* INSTRUCTION:
Could you copy the listing below word for word, leaving out the pictures?

[Text and element pointing records]
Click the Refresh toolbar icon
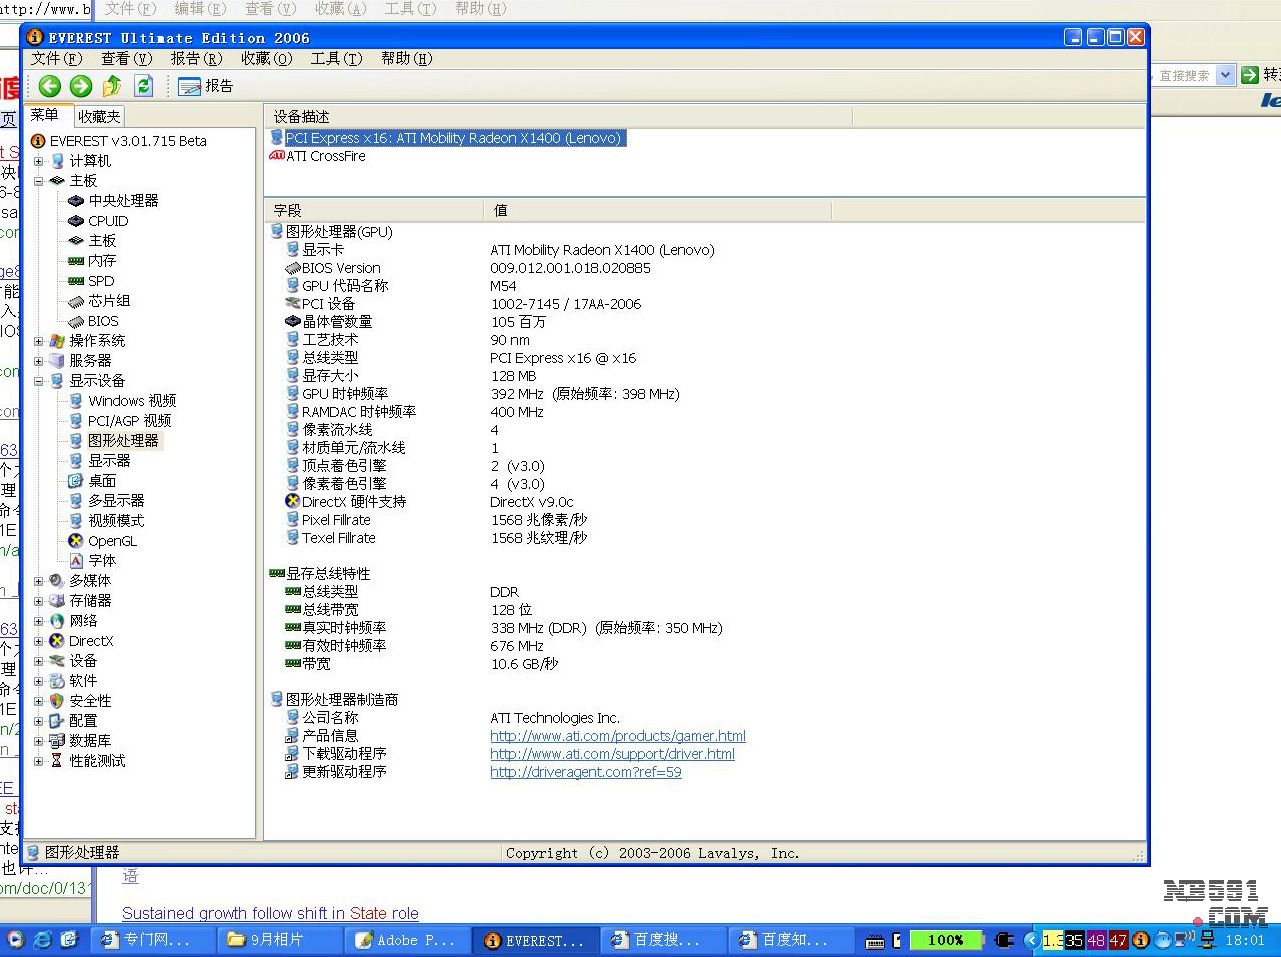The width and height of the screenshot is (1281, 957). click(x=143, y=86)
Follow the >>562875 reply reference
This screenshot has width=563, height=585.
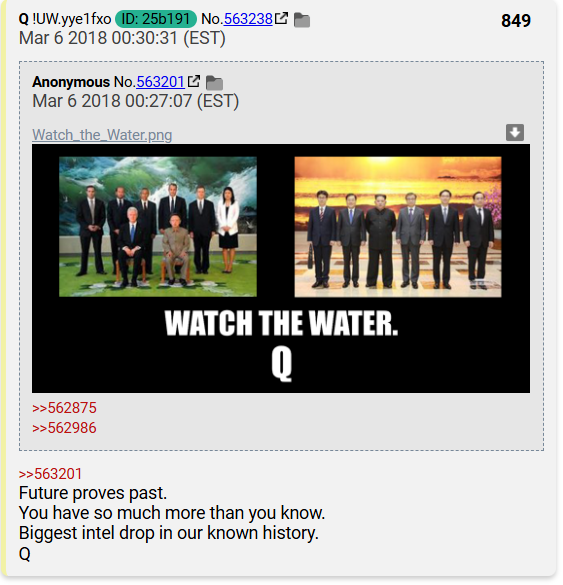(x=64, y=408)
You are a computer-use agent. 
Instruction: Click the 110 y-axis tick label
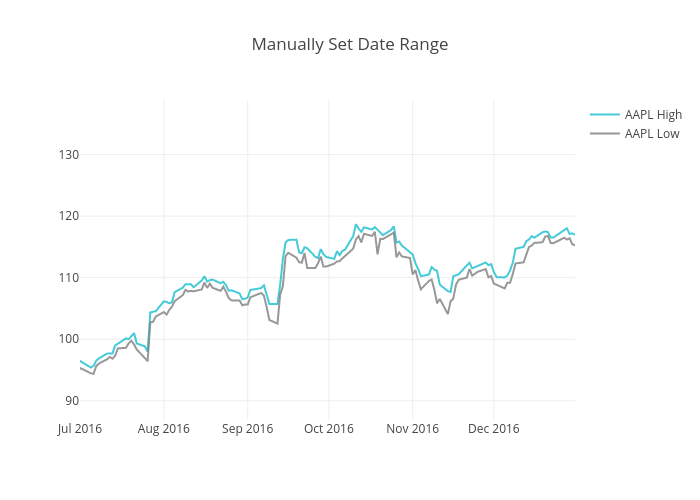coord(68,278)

* RESPONSE FOR THIS EXERCISE:
Click the Refresh toolbar icon
The width and height of the screenshot is (1281, 957). click(x=143, y=86)
Follow the >>562875 reply reference
This screenshot has width=563, height=585.
(x=64, y=408)
You are a computer-use agent. 
Instruction: Click the 110 y-axis tick label
coord(68,278)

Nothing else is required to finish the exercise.